Heidegger's word for how light switches seem to peer out at you like minor characters in an Expressionist painting is vorhaden, which means present-at-hand. Normally things kind of disappear as you concentrate on your tasks. The light switch is just part of your daily routine, you flick it on, you want to boil the kettle for some coffee—you are stumbling around, in other words, stumbling around your kitchen in the early morning light of truthiness. Things kind of disappear—they are merely there; they don't stick out. It's not that they don't exist at all. It's that they are less weird, less oppressively obvious versions of themselves. This quality of how things seemingly just happen around us, without our paying much attention, is telling us something about how things are: things aren't directly, constantly present. They only appear to be when they malfunction or are different versions of the same thing than we're used to. According to this, you go about your business in the Norwegian hotel room, you go to sleep, and when you wake up, everything is back to normal— and that's how things actually are; they are, as Heidegger says, zuhanden, ready-to-hand or handy.3 You have a grip on them, as in the phrase Get a grip! Or the slightly more amusing English version, Keep your hair on! (Implying before you quite notice that you are wearing a wig ...)
海德格尔所说的“灯光开关如何像表现主义绘画中的人物一样盯着你看”是Vorhanden,意思是“现前在手”。通常情况下,当你专注于你的工作时,事物就会消失。电灯开关只是你日常生活的一部分,你打开它,你想把水壶烧开泡杯咖啡——你跌跌撞撞,换言之,在清晨感实性的光中,你在厨房里蹒跚而行。事物好像消失了——它们只是在那里,但并不显眼。不是他们根本不存在,只是它们不怪异,没有展现自身显眼的一面。这种事物看似只是发生在我们周围,不需要我们多加注意的性质,就在告诉我们事物不是直接连续的在场,它们只在发生故障或是出现同一事物的不同版本时才出现。根据这一点,你在挪威酒店的房间里继续你的工作、睡觉,当你醒来时,一切都恢复了正常——事实就是这样;正如海德格尔所说,zuhanden,“上手”。你可以抓住他们,就像短语“抓紧点”!或者更有趣的英文版本,“保持你的发型!”(寓意在你注意到你戴着假发之前.......)

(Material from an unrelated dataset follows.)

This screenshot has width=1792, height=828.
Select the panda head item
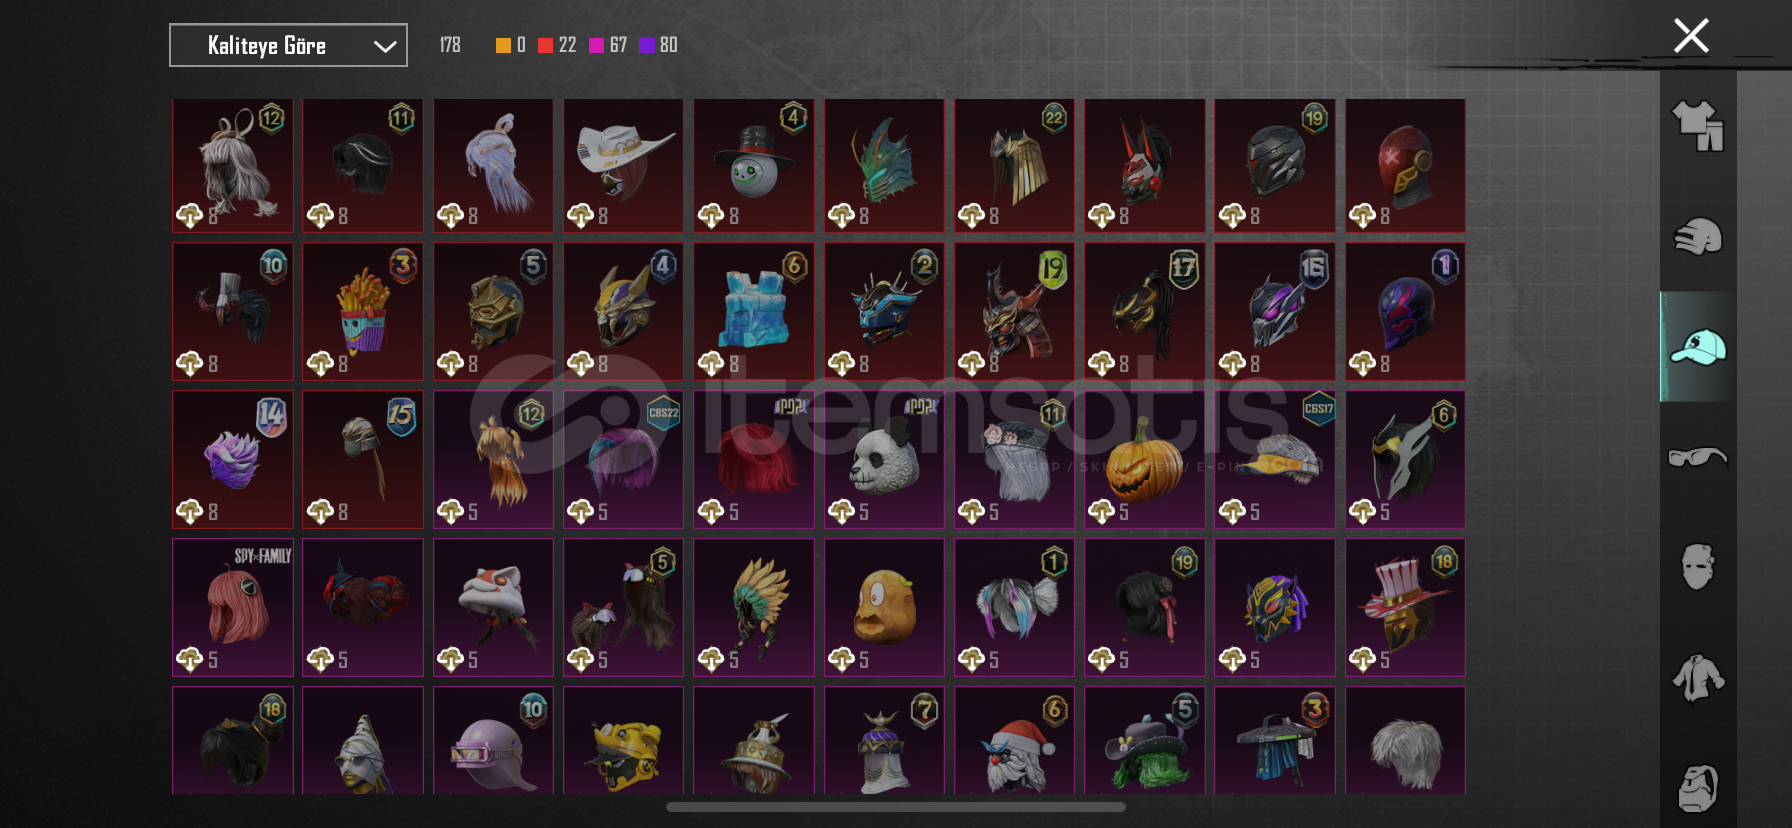pos(884,460)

Things are present to us when they stick out, when they are malfunctioning. You're running through the supermarket hell bent on finishing your shopping trip, when you slip on a slick part of the floor (someone used too much polish). As you slip embarrassingly toward the ground, you notice the floor for the first time, the color, the pattern, the material composition—even though it was supporting you the whole time you were on your grocery mission. Being present is secondary to just sort of happening, which means, argues Heidegger, that being isn't present,which is why he calls his philosophy deconstruction or destructuring.4 What he is destructuring is the metaphysics of presence, which is saying that some things are more real than others, and the way they are more real is that they are more constantly present.
事物只有突出或发生故障时才会显现出来。例如,当你正全神贯注地在超市里跑来跑去一心只想完成购物时却摔倒在光滑的地板上(有人用了太多的抛光剂),在你尴尬地摔向地面的那一刻,你可能第一次注意到地板的颜色、图案、材料组成——即使在你购置杂货的整个过程中,它一直支撑着你。海德格尔认为,在场对于发生来说是次要的,也就是说“存在者不在场”,这就是他称他的哲学解构或毁灭的原因。他所解构的是在场的形而上学,也就是说有些事物比其他事物更真实,它们更真实的方式是它们更经常的在场。